Qualcuno forse ancora ricorda che un tempo non tanto lontano, invece, una rete di centri di salute mentale diffusa nel paese esisteva e molti psicoterapeuti vi lavoravano tutti i giorni offrendo risposte a domande emergenti o aiutando le persone a comprendere meglio cosa stavano chiedendo e di cosa avevano bisogno. Esisteva anche la psicologia scolastica che consentiva un accesso al mondo complesso dell’infanzia quando la complessità era troppa. C’erano persino i consultori familiari territoriali dove psicologi formati potevano aiutare mamme e padri in difficoltà. E questo perché qualcuno, da legislatore, aveva pensato in termini di comunità, di società e non di mercato. Ma, si sa, il tempo passa.

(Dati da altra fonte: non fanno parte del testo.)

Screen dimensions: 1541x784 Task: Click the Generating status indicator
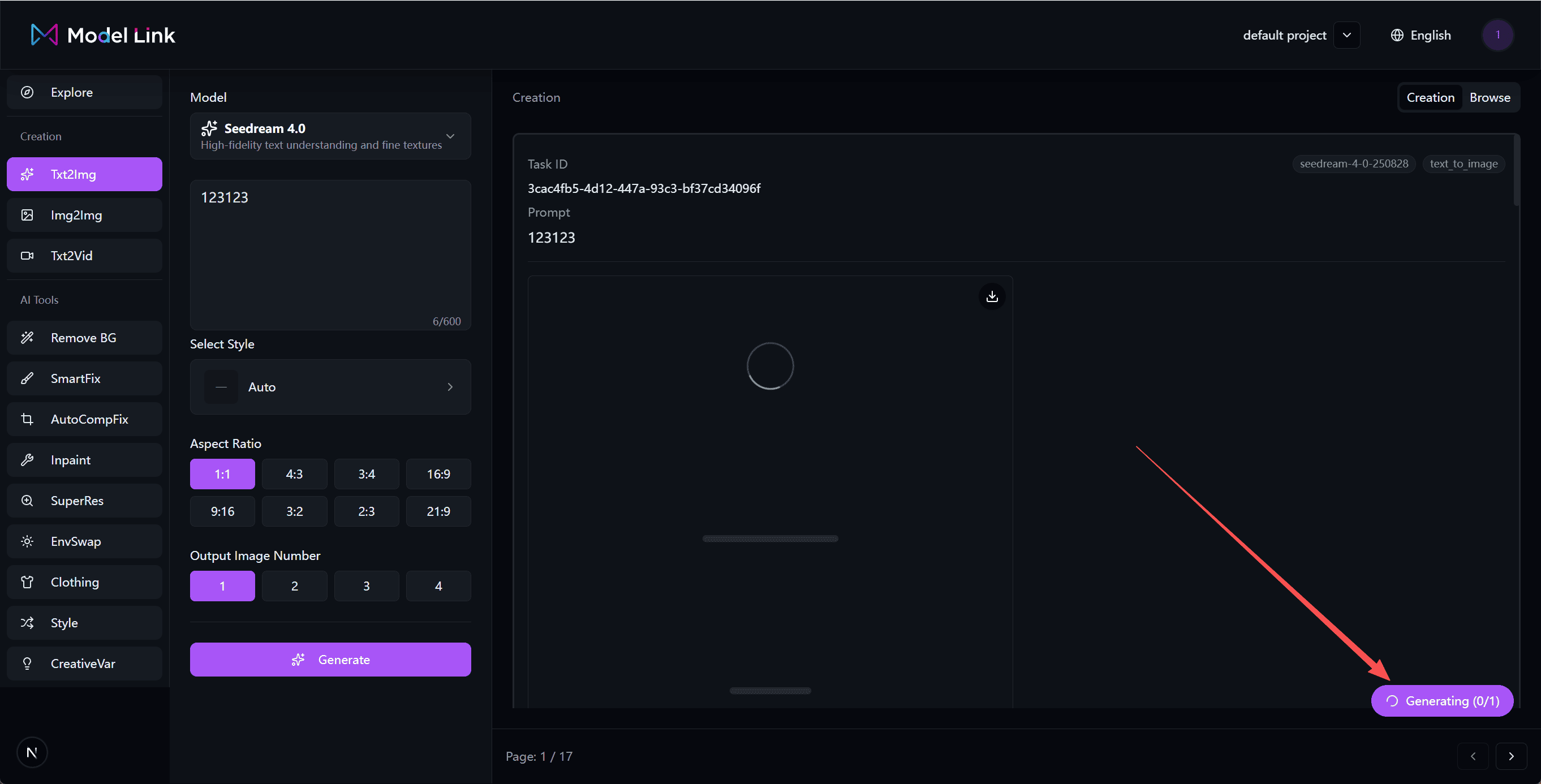[1441, 700]
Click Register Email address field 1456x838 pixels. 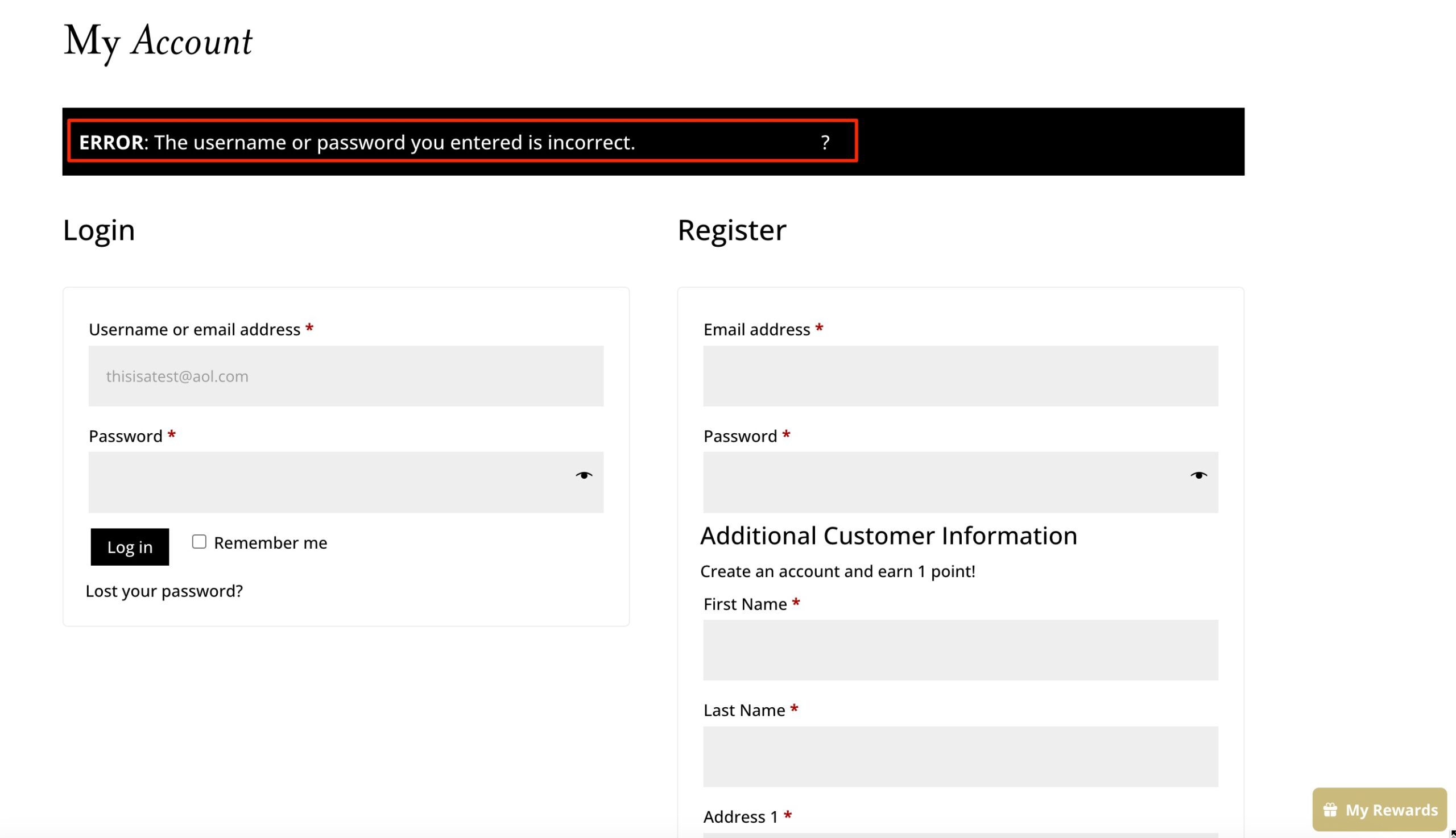pos(959,376)
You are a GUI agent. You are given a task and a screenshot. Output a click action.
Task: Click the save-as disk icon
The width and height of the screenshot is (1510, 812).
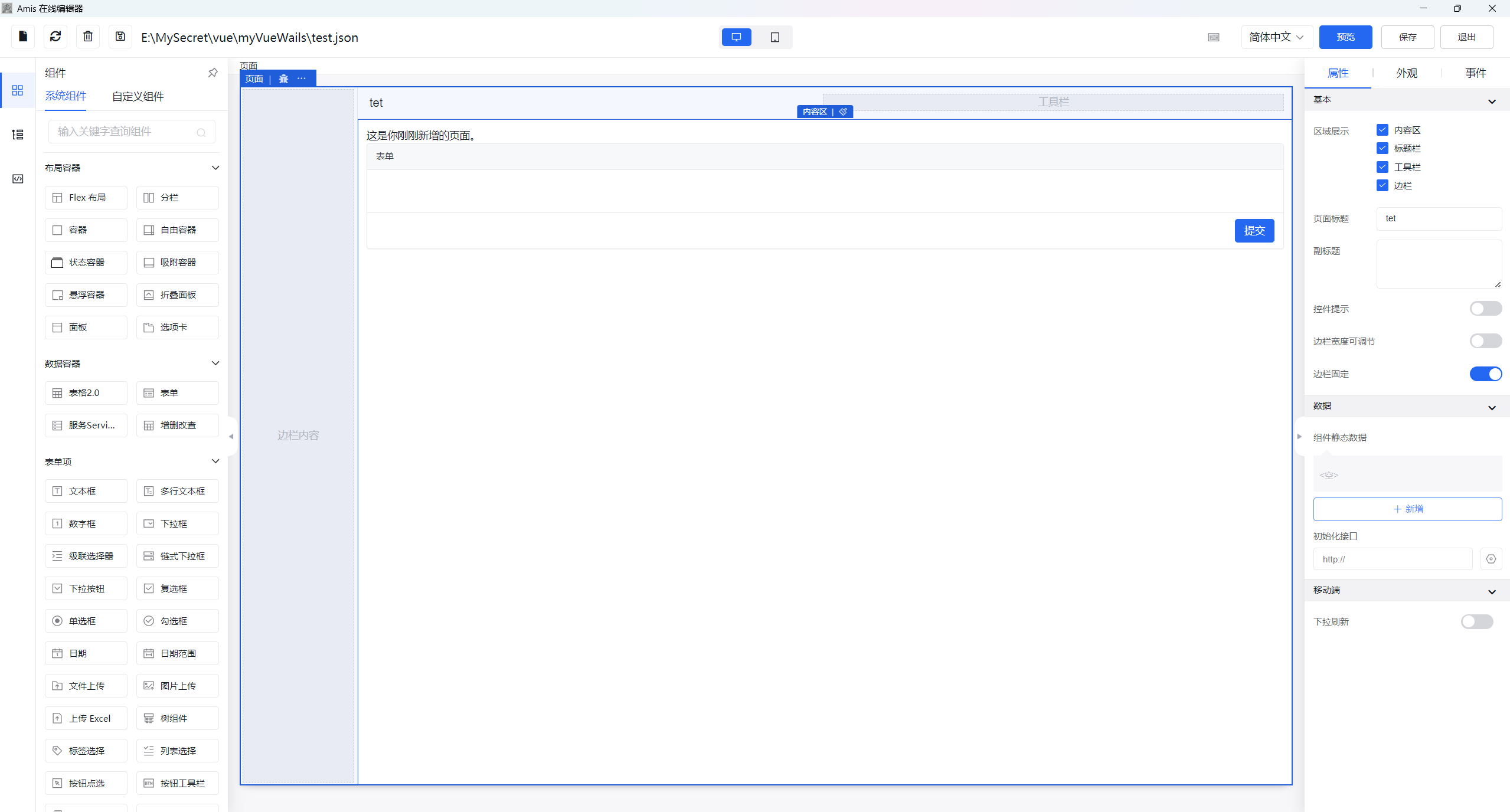click(x=120, y=37)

Un’alternativa, tuttavia, sarebbe possibile. In piena pandemia ci si è resi conto che non sono da moltiplicare le diagnosi psichiatriche ma le occasioni di ascolto, confronto ed elaborazione. A scuola, per esempio, di fronte alle mille confusioni, sarebbe possibile dare parole all’inquietudine e allo smarrimento, anche online se il caso. Certo servirebbe che si sappia abbastanza di bambini, di adolescenti e di dinamiche di gruppo e che si faccia un buon lavoro sia con gli scolari che con i loro insegnanti, gente che sappia di psicologia di comunità e non di catastrofi. E poi ci sono gli anziani e i vecchi in RSA, spaventati e soli: ma anche qui avremmo la possibilità di avvalerci di personale per gestire gli stati di maggior sofferenza, innanzitutto socializzandoli e non trattando solo i singoli individui.

E ci sarebbero tempo e orecchie addestrate per i lutti delle famiglie che hanno perso i loro cari. Anche i cosiddetti operatori, non esenti da prove psicologiche estreme, come i medici e gli infermieri che lavorano e vivono ogni giorno a contatto con la morte da COVID avrebbero bravi psicologi assunti dagli ospedali o dalle RSA che si incarichino di disintossicare il personale dall’esposizione prolungata con la morte, contagiosa quanto un virus ma dagli effetti ancora più insidiosi. Persino sui media qualcuno userebbe le competenze di seri professionisti della psicologia della comunicazione in grado di contenere le più appariscenti derive di una stampa o di una TV sensazionalista.

Per non parlare del patrimonio di servizi pubblici territoriali, che verrebbero finalmente ripopolati con professionisti competenti, supervisionati, che lavorano in gruppo e pensano in termini di comunità. Un grande piano non corporativo di psicologia sociale per una società in affanno che farebbe lavorare legioni di giovani psicoterapeuti. C’è qualcuno, infatti, che pensa che una democrazia avanzata non necessita solo di equità e giustizia sociale ma anche di una decente alfabetizzazione dell’anima (si, dell’anima e non del cervello). Ci vorrebbe qualcuno che abbia a cuore la psicologia come disciplina della salute, della riparazione e della relazione, umana e professionale. E politici che ritengano che bambini, adolescenti e adulti un poco più consapevoli saranno e sono anche migliori cittadini.

Insomma, se il Bonus appena bocciato rischia di tornare prima o poi in qualche altra versione, un’alternativa meno avvilente per la psicologia, la psicoterapia e gli psicologi sarebbe possibile.
Quale scenario preferite? Per quale opzione sareste disposti a battervi?